By Julia Karow
This article was originally published June 30.
Harvard Medical School spinout Pathogenica is developing infectious disease pathogen detection assays that use targeted next-generation sequencing and promise to be faster and more multiplexed than existing assays.
The company, which is still exploring various next-gen sequencing platforms, plans to deploy its assay panels — targeted at different types of diseases — in a CLIA-certified lab setting next year and to start testing them in clinical trials. It wants to launch an FDA-approved product by the end of 2012.
Based in Cambridge, Mass., with part-time consultants on the West Coast, Pathogenica was founded a year ago by Harvard Medical School professor George Church and Yemi Adesokan, a former postdoc in his lab.
Besides Church, the firm's scientific advisory board includes Stanford Genome Technology Center director Ron Davis; University of California, San Diego professor and former Church postdoc Kun Zhang; Columbia University professor Ian Lipkin; and Harvard Medical School professor Andrew Onderdonk.
The company, which licenses intellectual property for some of its assays from Harvard, has raised almost $500,000 in angel investment and is currently talking to venture capital firms on both coasts, with the goal of raising up to another $3 million by the end of this year. It also has pending grant applications with the National Institutes of Health and the Defense Advanced Research Projects Agency.
Its assay panels will probe for about 100 pathogens per clinical sample, targeting specific regions within each pathogen's genome, for example those responsible for drug resistance. The company uses a proprietary capture method with up to 75,000 probes, according to its website, to enrich the target regions, followed by sequencing, and is developing software for reporting the results to clinicians.
The technology is not restricted to any sequencing platform, and at the moment, company researchers run their assays on both Sanger and Illumina platforms, outsourcing their sequencing needs to several undisclosed facilities. But the firm is keeping an eye on new sequencing platforms under development, especially those with a lower throughput per run and shorter run times than existing next-gen platforms, such as Ion Torrent, GnuBio, or Pacific Biosciences.
"Our technology doesn't really need that type of a high-throughput platform," Adesokan told In Sequence. Rather than data produced at the rate of a fire hydrant, "we are looking for more of a water fountain approach," he said.
Pathogenica is looking to partner with sequencing platform developers to develop assays for their instruments, he said, and is currently in discussions with several of them. "We would like to be an application that goes on any of these platforms," he said.
In addition, it might partner with an existing CLIA-certified lab to commercialize its assays early next year.
An example of a possible use of the technology is to help diagnose meningitis. Right now, Adesokan said, it takes at least four days to detect the pathogenic agents by culture-based assays, and about 20 pathogens could cause the disease. "Our technology could probe for all those pathogens in one go" at comparable sensitivity and specificity, and within less than 24 hours, he said.
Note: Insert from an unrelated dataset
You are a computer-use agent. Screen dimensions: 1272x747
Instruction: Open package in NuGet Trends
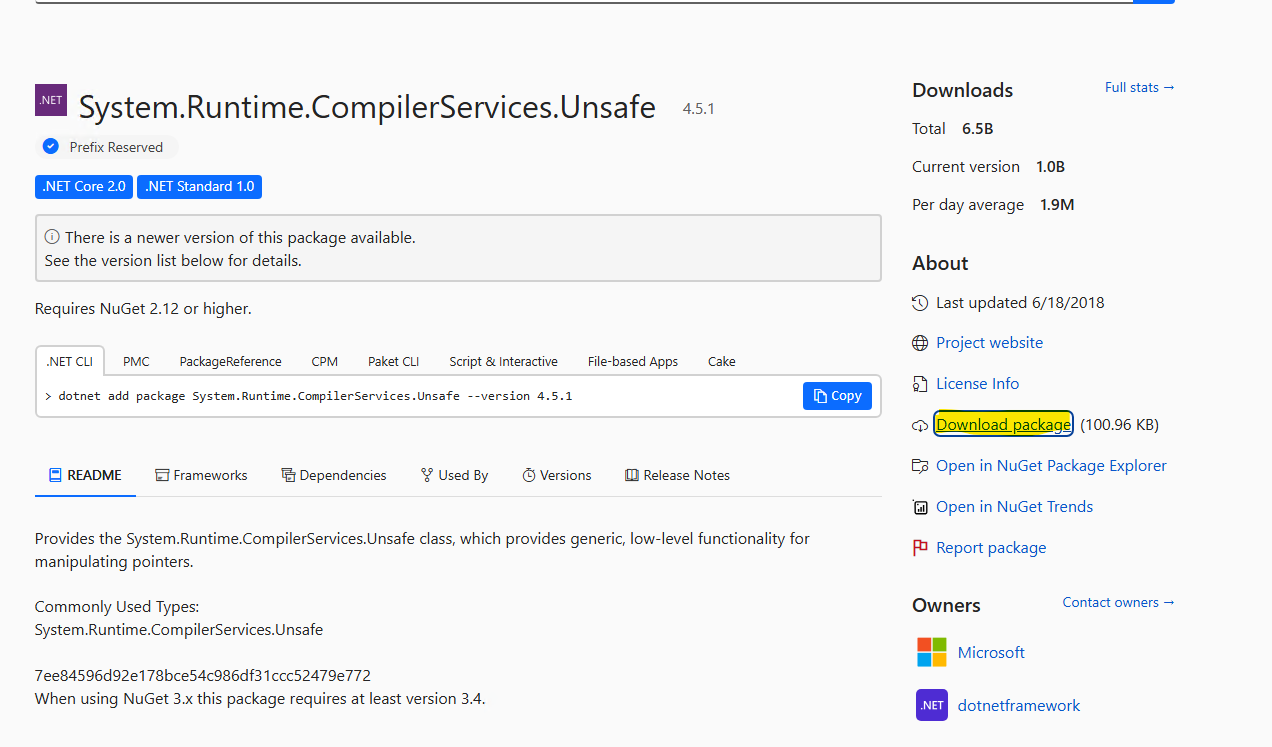pyautogui.click(x=1014, y=506)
Compared to PCR, which is difficult to multiplex, Pathogenica's technology will be able to target more pathogens at a time with no increase in cost, he said.
And while he claimed there is currently no competitor using a sequence-based approach to detect infectious disease pathogens, the company will most likely compete with Cepheid, which markets real-time PCR testing systems for infectious disease diagnostics, and Gen-Probe, which recently invested in Pacific Biosciences.
Pathogenica might also run into BioMérieux, which said earlier this year that it plans to develop a next-gen sequencing-based in vitro diagnostics platform with first applications in cancer and infectious disease diagnostics (IS 4/27/2010).